[Q1] For a projectile launched from level ground with initial speed $v_0$ at an angle $\alpha$ to the horizontal, the key kinematic equations are for the vertical and horizontal motion.

The time of flight, $T$, is the time taken for the projectile to return to the initial height ($y=0$). The vertical motion is given by $y(t) = (v_0 \sin\alpha) t - \frac{1}{2}gt^2$. Setting $y(T)=0$ for $T>0$ gives the time of flight:

$$ T = \frac{2v_0 \sin\alpha}{g} $$

The range, $R$, is the horizontal distance traveled during the time of flight. The horizontal motion is given by $x(t) = (v_0 \cos\alpha) t$.

$$ R = (v_0 \cos\alpha) T = (v_0 \cos\alpha) \left( \frac{2v_0 \sin\alpha}{g} \right) = \frac{v_0^2 \sin(2\alpha)}{g} $$

Given that two particles launched with the same speed $v_0$ but different angles $\alpha_1$ and $\alpha_2$ have the same range $R$, we have:

$$ \frac{v_0^2 \sin(2\alpha_1)}{g} = \frac{v_0^2 \sin(2\alpha_2)}{g} \implies \sin(2\alpha_1) = \sin(2\alpha_2) $$

Since $\alpha_1 eq \alpha_2$, the angles must be related by $2\alpha_1 + 2\alpha_2 = 180^\circ$, which simplifies to:

$$ \alpha_1 + \alpha_2 = 90^\circ $$

This means the angles are complementary. Thus, $\sin\alpha_2 = \sin(90^\circ - \alpha_1) = \cos\alpha_1$.

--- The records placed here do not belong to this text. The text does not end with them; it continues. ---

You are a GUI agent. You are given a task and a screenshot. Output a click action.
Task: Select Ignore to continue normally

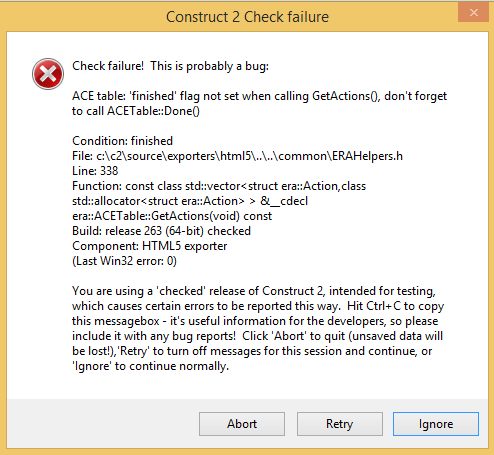[x=436, y=424]
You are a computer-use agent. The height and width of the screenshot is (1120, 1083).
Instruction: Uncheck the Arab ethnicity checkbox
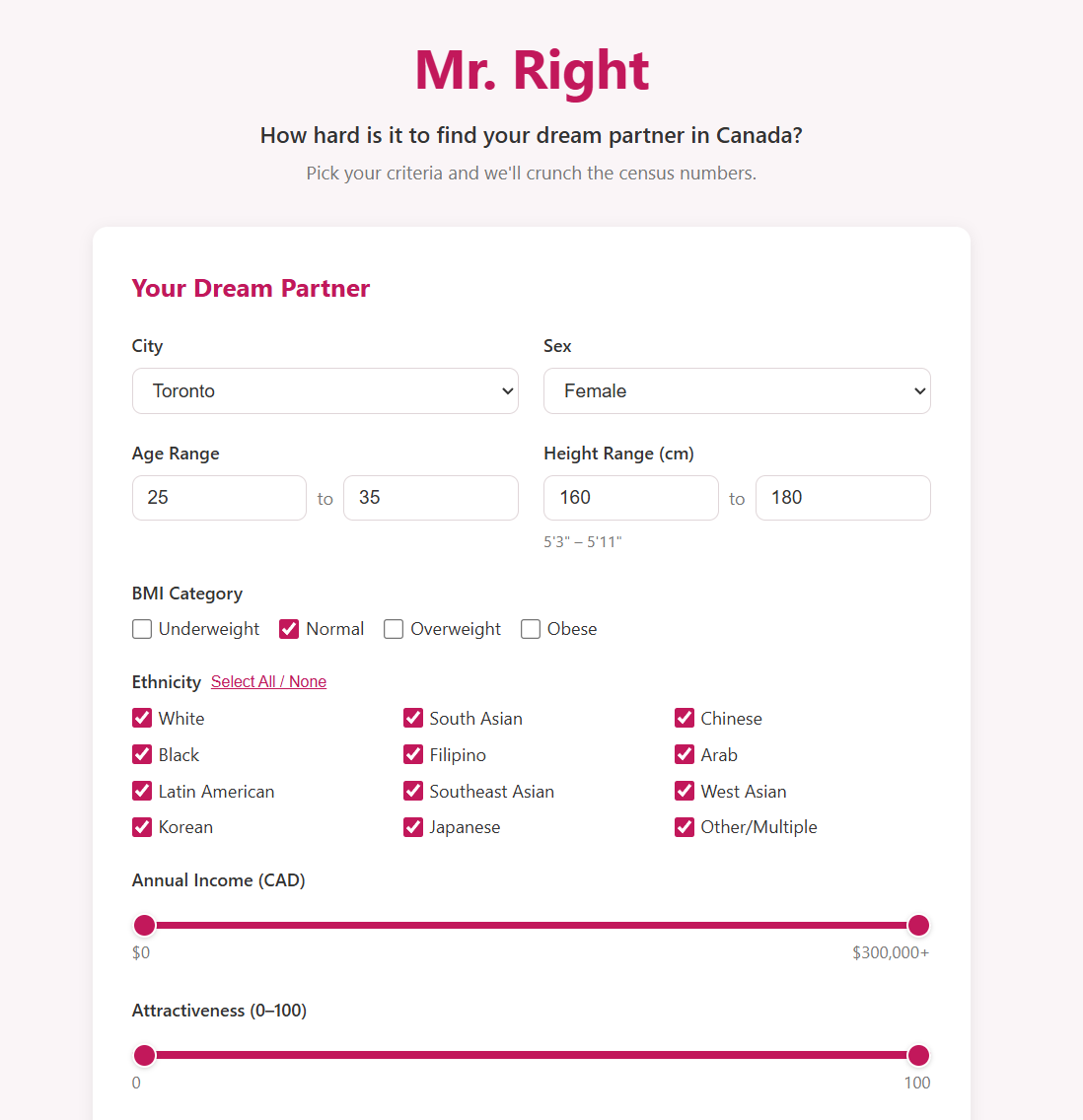pos(685,754)
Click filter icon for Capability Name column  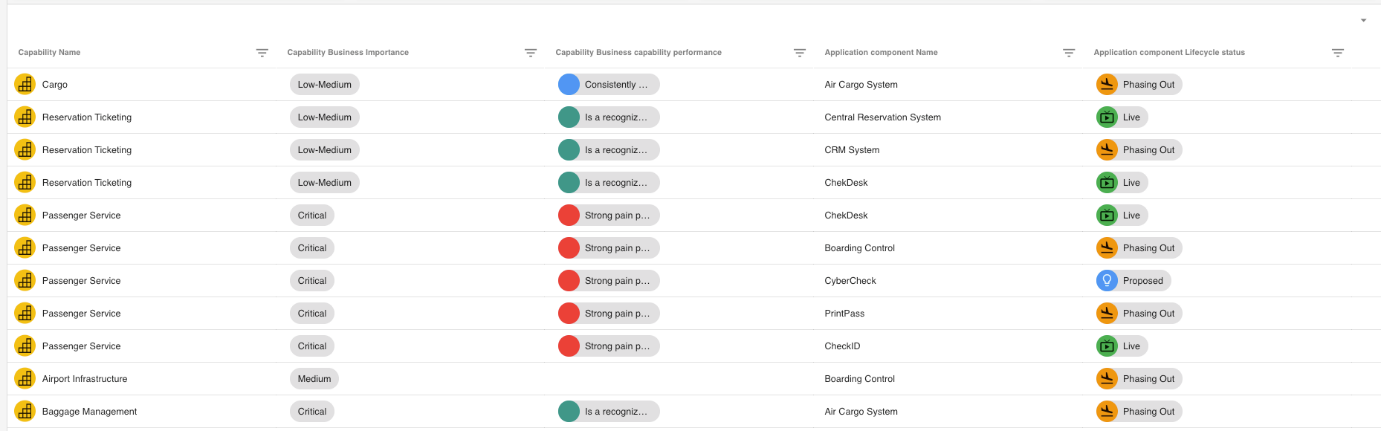click(262, 53)
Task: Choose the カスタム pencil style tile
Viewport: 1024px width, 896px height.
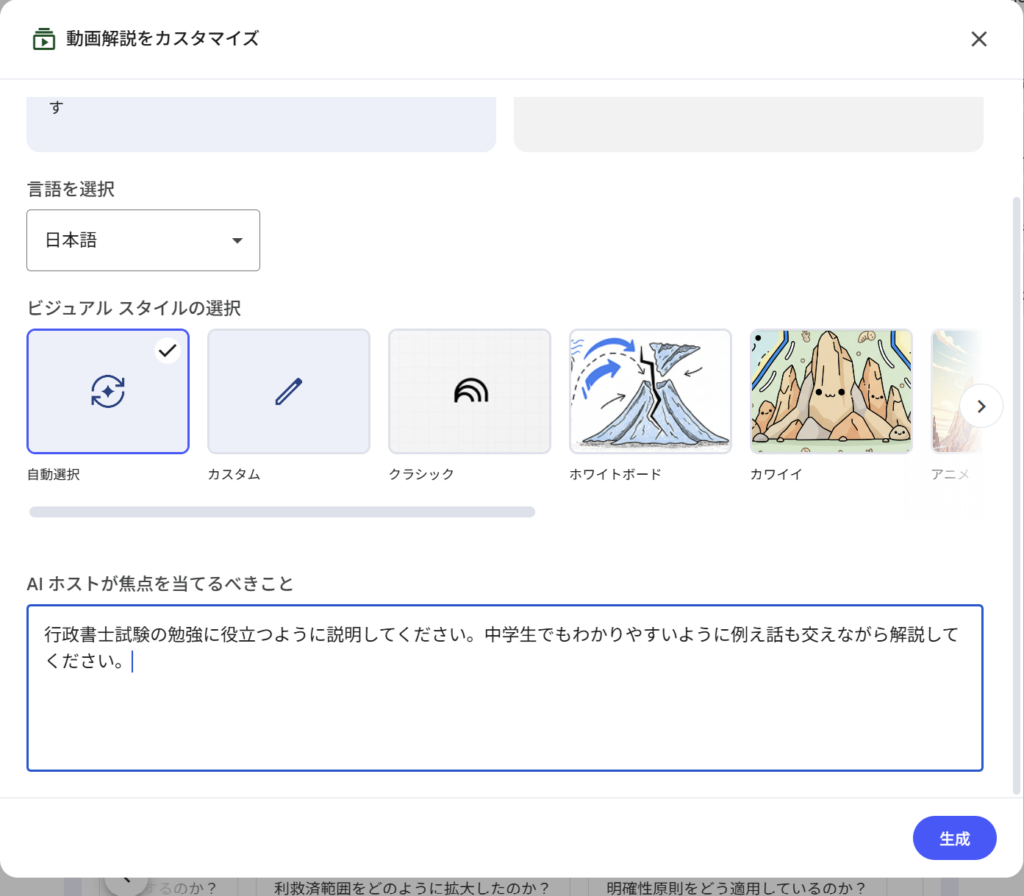Action: point(289,392)
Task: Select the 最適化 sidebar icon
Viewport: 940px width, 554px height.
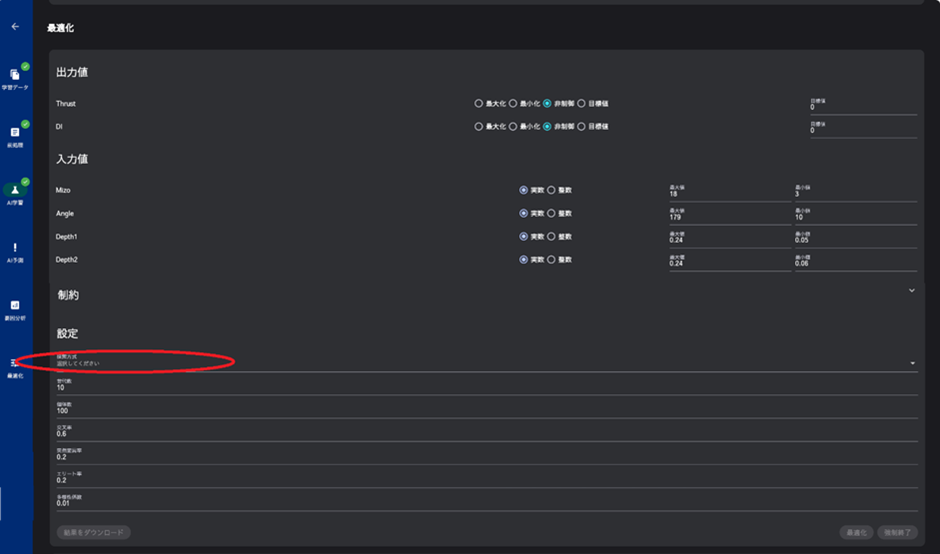Action: coord(15,363)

The times of flight for the two particles are $T_1 = \frac{2v_0 \sin\alpha_1}{g}$ and $T_2 = \frac{2v_0 \sin\alpha_2}{g}$. The product of their times of flight is:

$$ T_1 T_2 = \left( \frac{2v_0 \sin\alpha_1}{g} \right) \left( \frac{2v_0 \sin\alpha_2}{g} \right) = \frac{4v_0^2 \sin\alpha_1 \sin\alpha_2}{g^2} $$

Substitute $\sin\alpha_2 = \cos\alpha_1$ into the product expression:

$$ T_1 T_2 = \frac{4v_0^2 \sin\alpha_1 \cos\alpha_1}{g^2} = \frac{2}{g} \left( \frac{2v_0^2 \sin\alpha_1 \cos\alpha_1}{g} \right) $$

Recognizing that the term in the parenthesis is the expression for the range $R$ for the first particle, $R = \frac{v_0^2 \sin(2\alpha_1)}{g} = \frac{2v_0^2 \sin\alpha_1 \cos\alpha_1}{g}$, we can substitute $R$ into the equation:

$$ T_1 T_2 = \frac{2R}{g} $$

Since $g$ (the acceleration due to gravity) is a constant, the product of the times of flight, $T_1 T_2$, is directly proportional to the range $R$.